Milwaukee County high school sophomores and juniors may apply to be the next youth poet laureate before March 24. Judges will pick finalists by April before the finalists perform at an event in May.

The next youth poet laureate will get a $500 book allowance and a paid summer internship with Woodland Pattern, a nonprofit book center and performance space that helped start Milwaukee’s youth poet laureate program with a previous state poet laureate, Dasha Kelly Hamilton.

On “The Morning Show,” Igwike shared her inspirations and self reflections on poetry, as well as a piece she wrote. 

The following was edited for brevity and clarity. 

“Your personal emotions and your deepest sentiments about anything in your life are genuine, and they deserve to be honored or commemorated within a poem.”

Emily Igwike

Mackenzie Krumme: How would you advise students who want to get started in poetry? 

Emily Igwike: To start writing poetry is to first get over this fear of the blank page and know that poetry doesn’t have to look a certain way or sound a certain way to necessarily be good. Once you approach poetry genuinely and sincerely and just know or use it as a place to put down your deepest thoughts or put down your deepest emotions, it will be able to guide you itself.

The blank page is not intimidating. It’s just a place to start, and any first draft is simply the first draft. No poem comes out perfect when you first write it down.

Your personal emotions and your deepest sentiments about anything in your life are genuine, and they deserve to be honored or commemorated within a poem, or just (be) a place where you have that safe space. Anyone should have access to a safe space in their life, whether it is through writing or a physical space.
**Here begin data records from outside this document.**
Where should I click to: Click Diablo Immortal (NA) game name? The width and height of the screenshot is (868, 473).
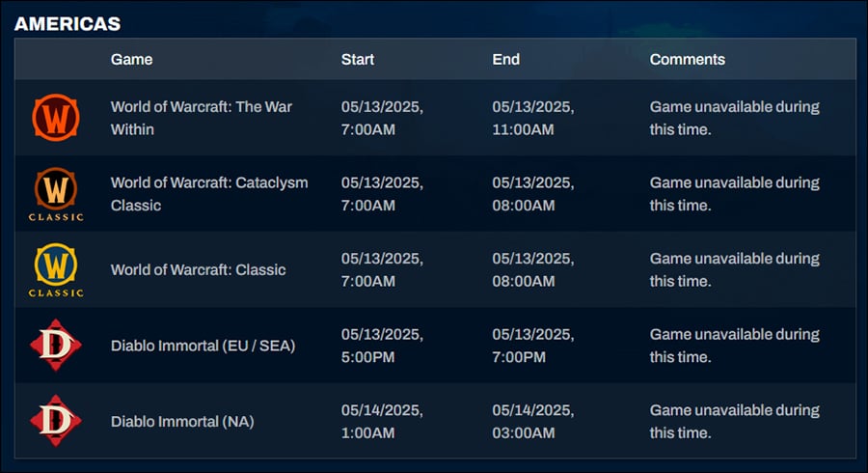coord(182,422)
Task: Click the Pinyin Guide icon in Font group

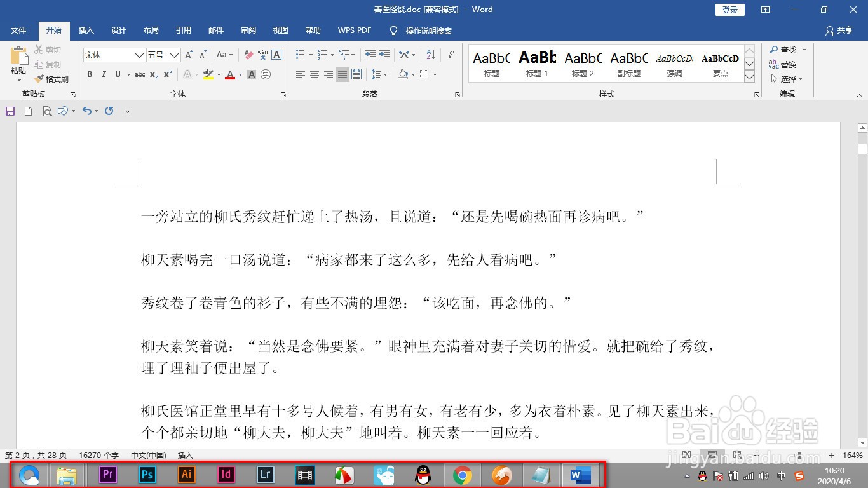Action: tap(262, 55)
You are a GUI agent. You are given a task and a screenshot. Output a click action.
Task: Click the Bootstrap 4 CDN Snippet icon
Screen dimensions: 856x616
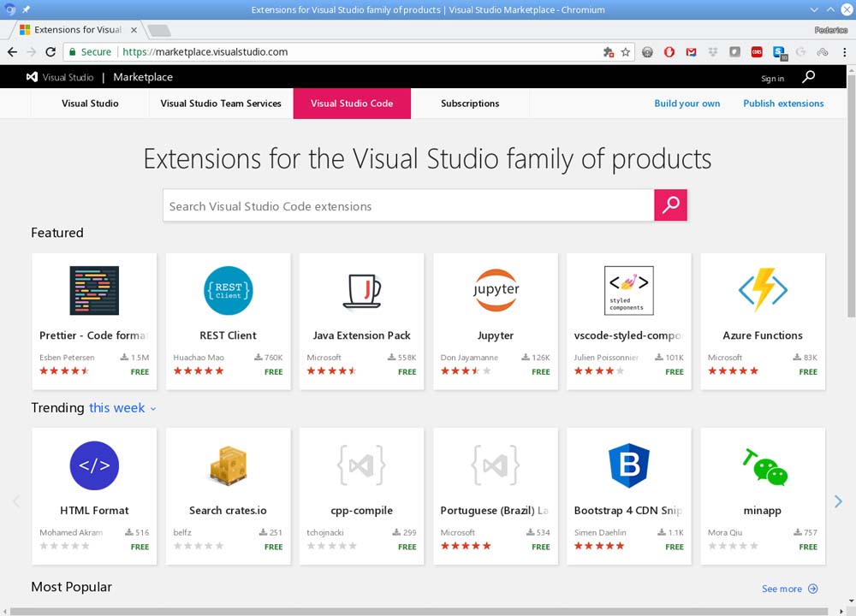(628, 466)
Just giving that courage to get over the intimidation of that blank page or blank screen and just start writing is honestly the first way to start. 

MK: Why did you apply to this program?

EI: The main thing that attracted me to the program was the opportunity to integrate myself into the greater community of poets and artists in Milwaukee and get that opportunity to meet people in that space and also grow as a poet in that space. But also, the emphasis that this program had on civic leadership and community service. 
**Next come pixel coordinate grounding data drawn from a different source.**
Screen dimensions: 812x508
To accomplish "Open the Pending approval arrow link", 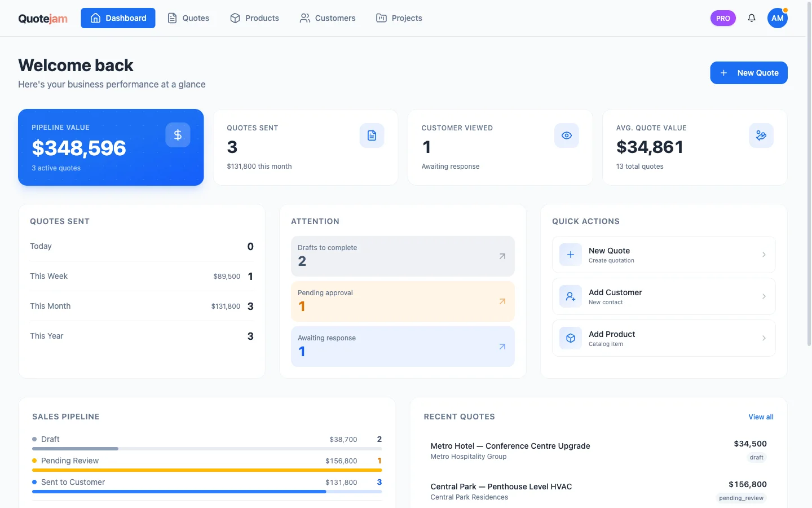I will click(501, 301).
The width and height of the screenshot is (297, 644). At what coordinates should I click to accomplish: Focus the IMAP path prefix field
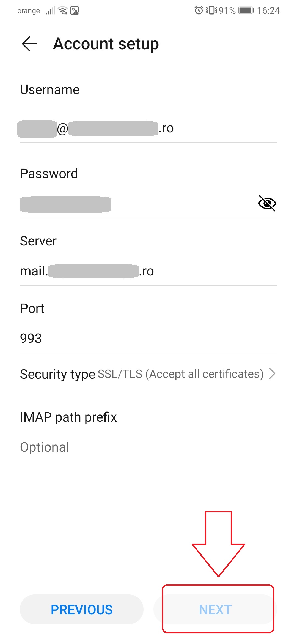pyautogui.click(x=149, y=447)
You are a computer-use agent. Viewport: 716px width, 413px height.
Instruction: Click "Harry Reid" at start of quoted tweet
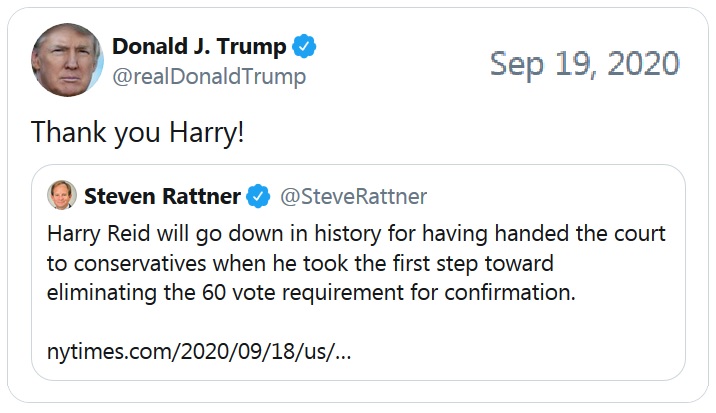(x=99, y=233)
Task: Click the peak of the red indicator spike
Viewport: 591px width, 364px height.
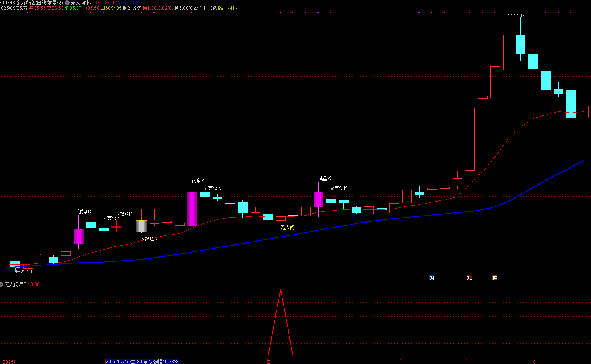Action: coord(281,289)
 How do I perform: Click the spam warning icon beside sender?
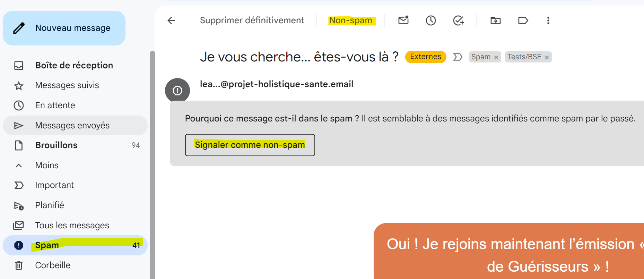click(x=177, y=90)
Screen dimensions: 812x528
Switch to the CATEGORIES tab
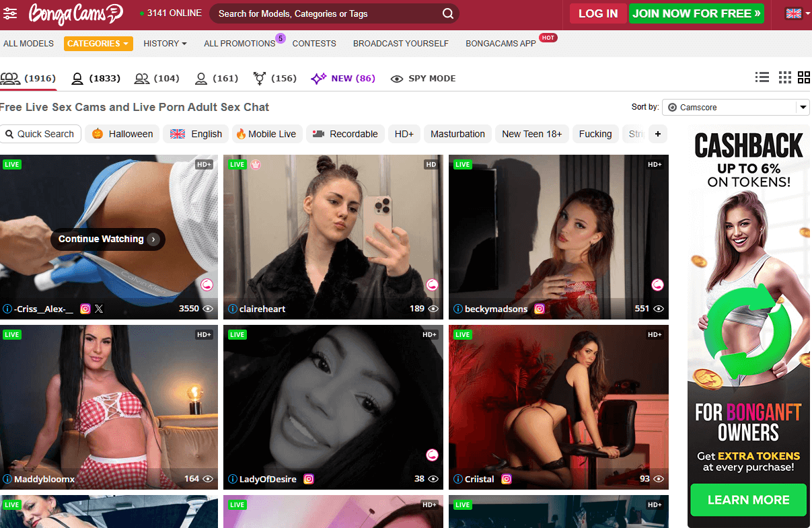pyautogui.click(x=98, y=43)
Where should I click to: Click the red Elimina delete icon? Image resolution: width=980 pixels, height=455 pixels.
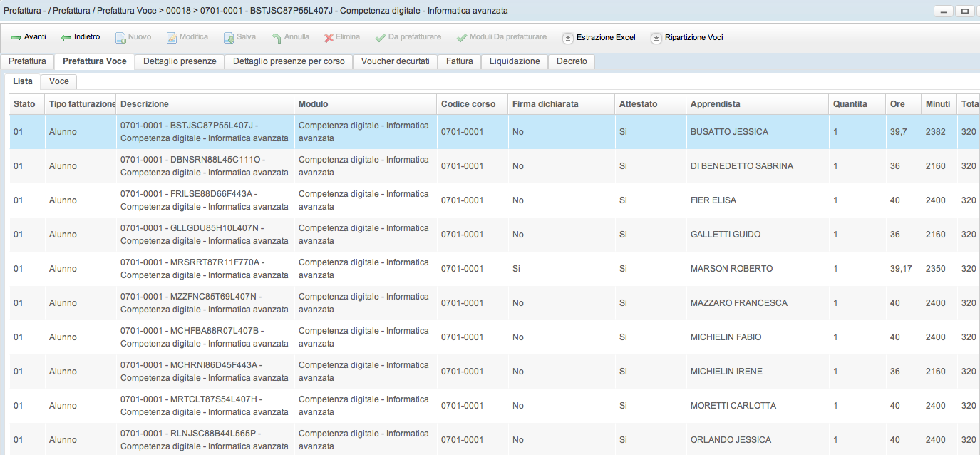click(x=329, y=37)
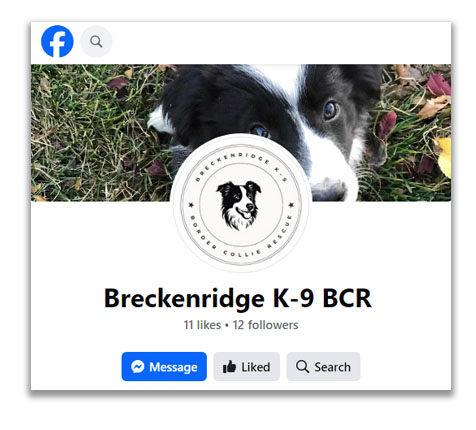Click the thumbs-up icon in Liked button
Viewport: 476px width, 430px height.
point(229,367)
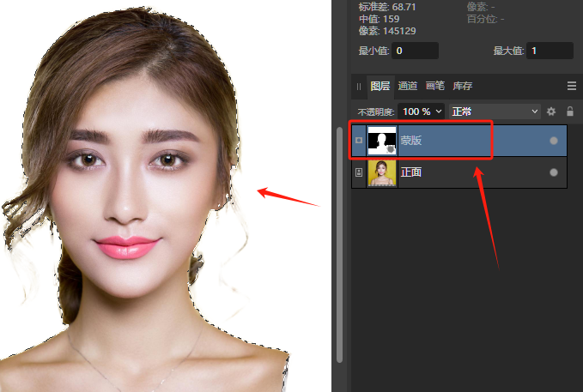Click the 最小值 input field
The height and width of the screenshot is (392, 583).
click(416, 51)
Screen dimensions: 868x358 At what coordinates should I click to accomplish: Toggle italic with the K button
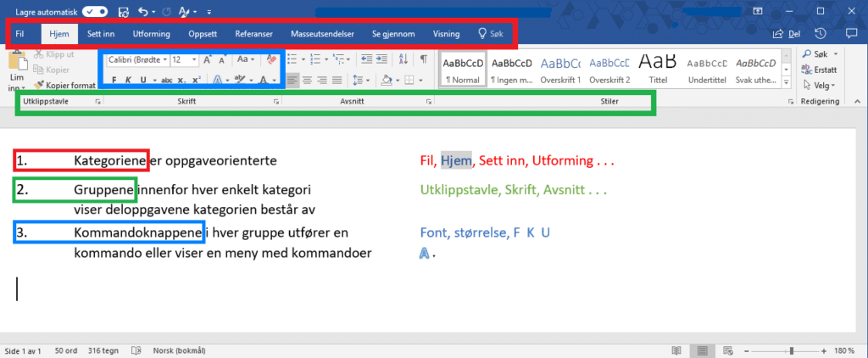click(129, 80)
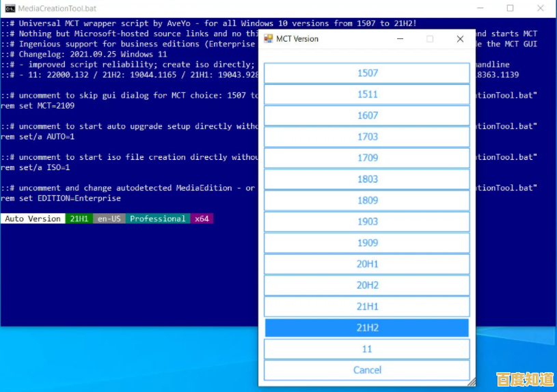This screenshot has width=557, height=392.
Task: Choose version 1909
Action: coord(367,242)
I was really excited to think that, if chosen to be part of this program, (I would) have an opportunity to connect with other young, talented youth poets in the area or be able to help out with things like the youth programming at Woodland Pattern. Also, I know that Woodland Pattern has a really big emphasis on culture and community around poetry and the arts. So it would be really amazing to be able to connect to different people that they bring in, whether it be different speakers or different events that they’re doing, and also be able to just grow as a poet individually by being in a different space of poetry.
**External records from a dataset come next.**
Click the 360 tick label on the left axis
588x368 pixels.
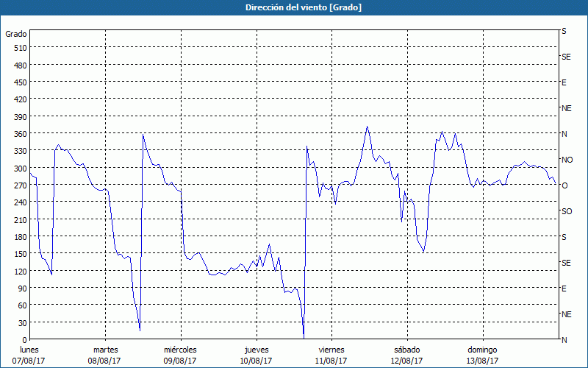(x=19, y=134)
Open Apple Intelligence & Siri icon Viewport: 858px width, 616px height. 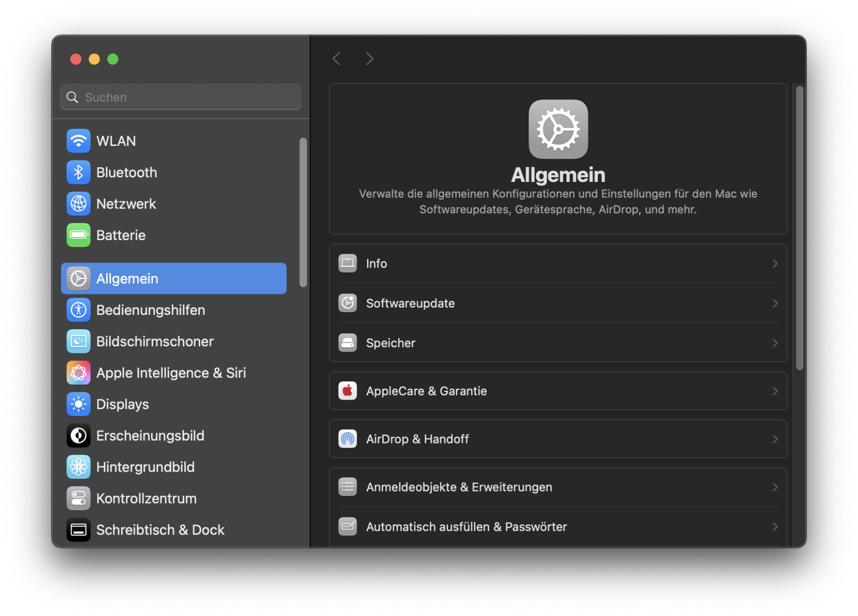[78, 373]
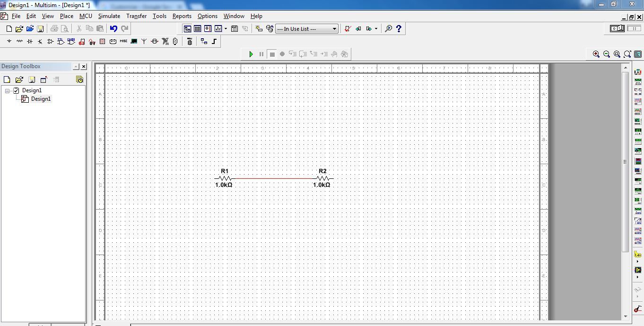644x326 pixels.
Task: Collapse the Design1 tree node
Action: 8,90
MK: You consider poetry as a way for people to look inward and create a sense of self. What are you discovering about yourself when creating poetry? 

EI: With writing poetry, I’ve realized it’s an excellent way to encapsulate the moments that, for me, were very revealing about myself, my character and things I’ve begun to value more as I’ve grown up. For example, I’ve had more opportunities to really enjoy times and spaces of silence in isolation. 

Sometimes it seems daunting and overwhelming at first. But looking back on it, these moments of quiet and solitude were excellent ways for me to reflect on where I’ve come and how far I’ve come and progressed, but also where I want to be, where I want to grow and where I want to continue to go.

MK: You often base your poems on memories or events in your life. Can you give us an example of a life event that triggered a poem for you? 

EI: One of my favorite memories I’ve ever written a poem about was probably when I was able to share a meal with my mom after getting some type of good news, like a nomination for something. In this memory, we’re just simply sharing one of my favorite Nigerian dishes, which is ofe egusi.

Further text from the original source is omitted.